Pick out every line of the records that contains the word "resolution", and copy each one.
··· EXERCISE DATA
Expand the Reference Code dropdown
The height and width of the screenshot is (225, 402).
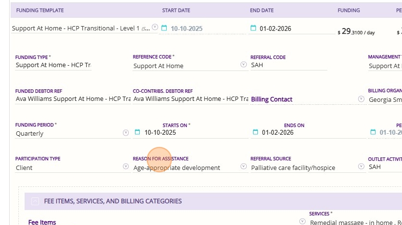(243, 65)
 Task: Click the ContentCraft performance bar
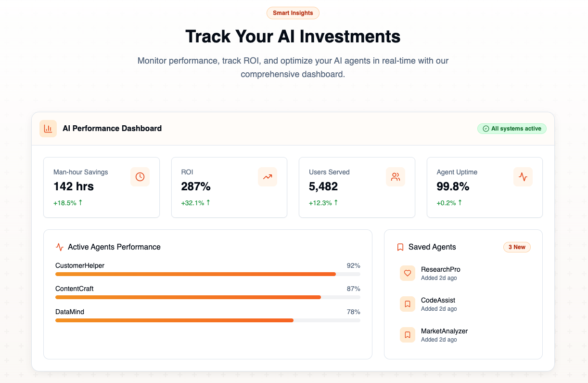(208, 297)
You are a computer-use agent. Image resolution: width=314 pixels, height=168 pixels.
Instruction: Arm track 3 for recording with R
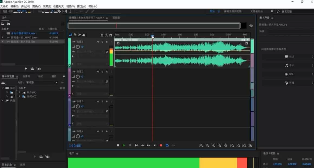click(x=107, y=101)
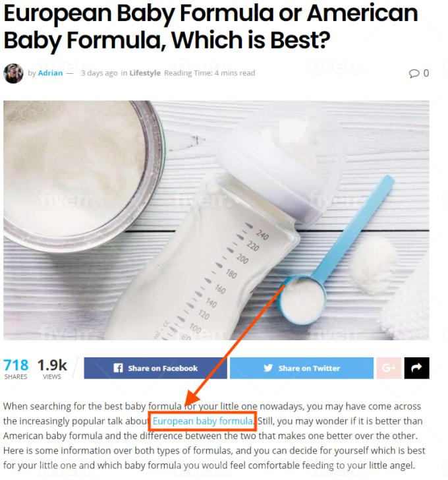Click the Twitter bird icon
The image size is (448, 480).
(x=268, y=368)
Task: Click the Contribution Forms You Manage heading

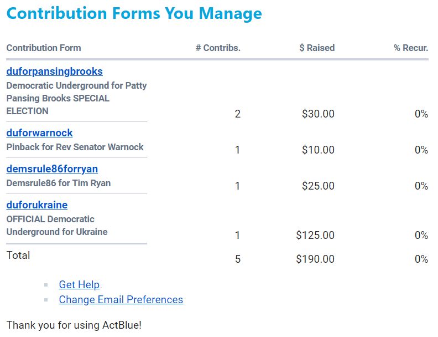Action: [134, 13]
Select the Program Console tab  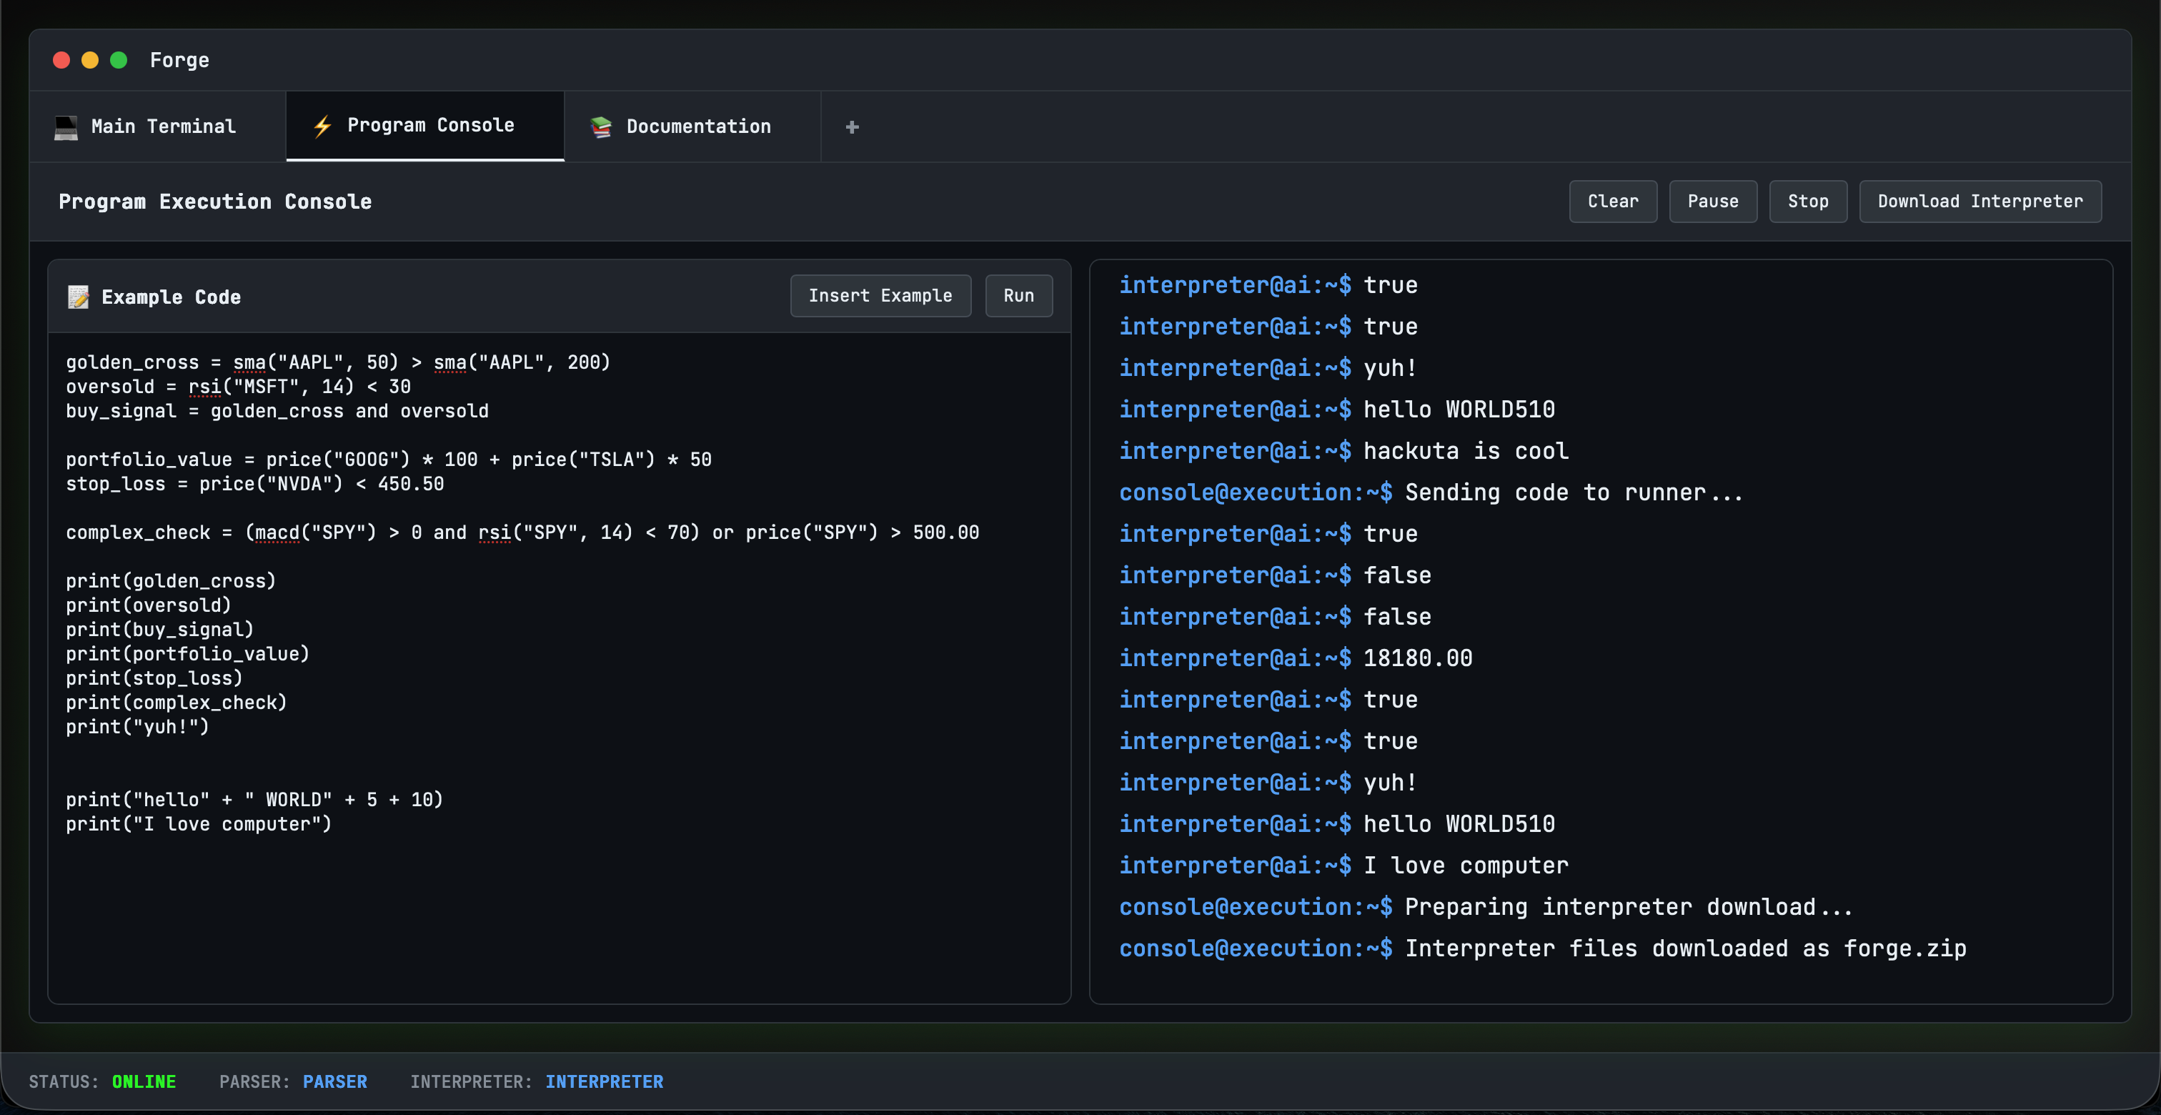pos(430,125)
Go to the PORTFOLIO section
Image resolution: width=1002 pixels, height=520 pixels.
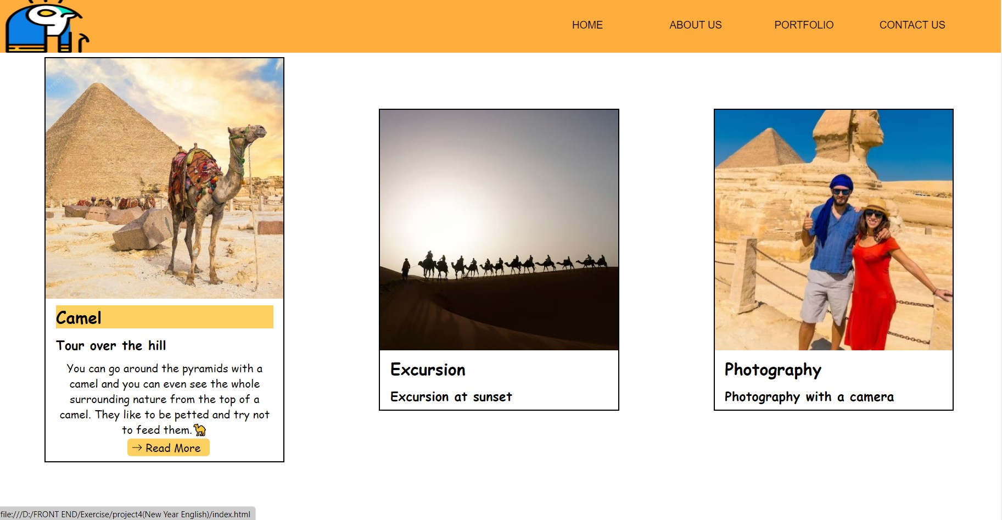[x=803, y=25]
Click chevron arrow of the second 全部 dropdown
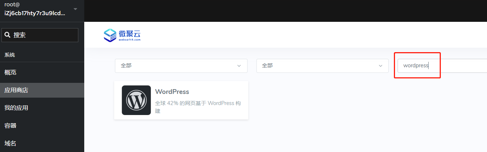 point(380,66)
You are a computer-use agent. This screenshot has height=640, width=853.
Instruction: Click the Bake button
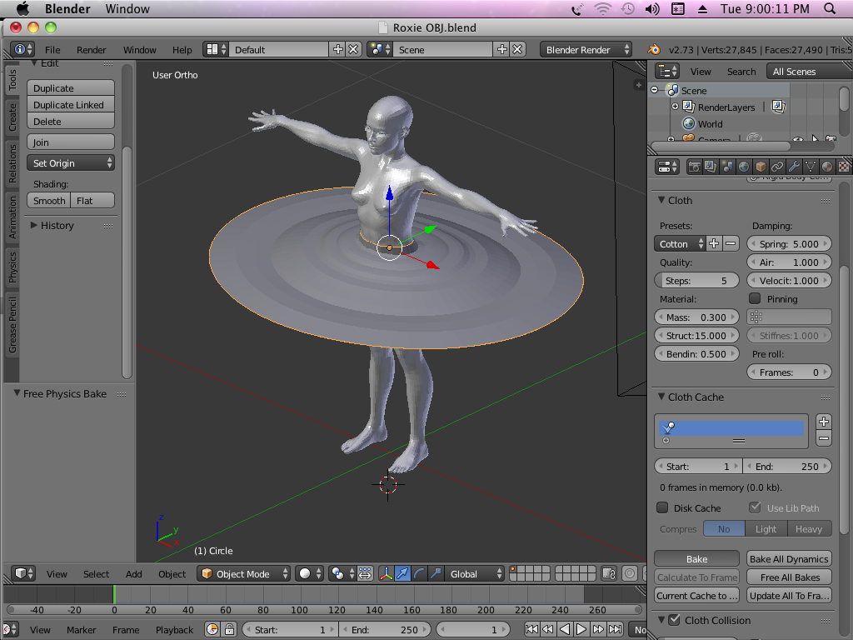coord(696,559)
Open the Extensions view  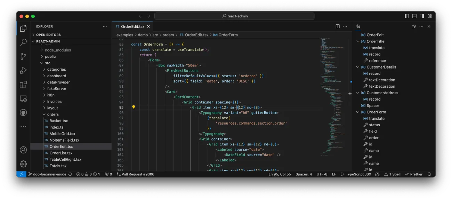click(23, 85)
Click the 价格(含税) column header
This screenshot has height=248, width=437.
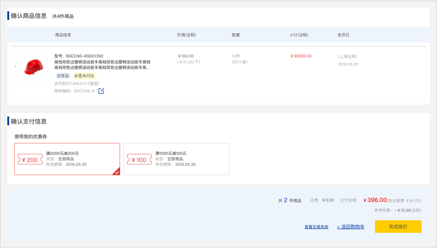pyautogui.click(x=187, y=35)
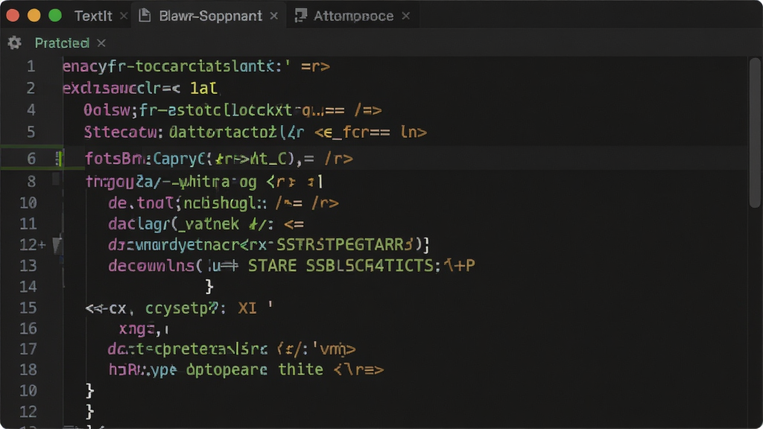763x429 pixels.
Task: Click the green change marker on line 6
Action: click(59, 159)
······
**ANSWER**
You are a computer-use agent. Image resolution: width=314 pixels, height=168 pixels.
Image resolution: width=1002 pixels, height=520 pixels.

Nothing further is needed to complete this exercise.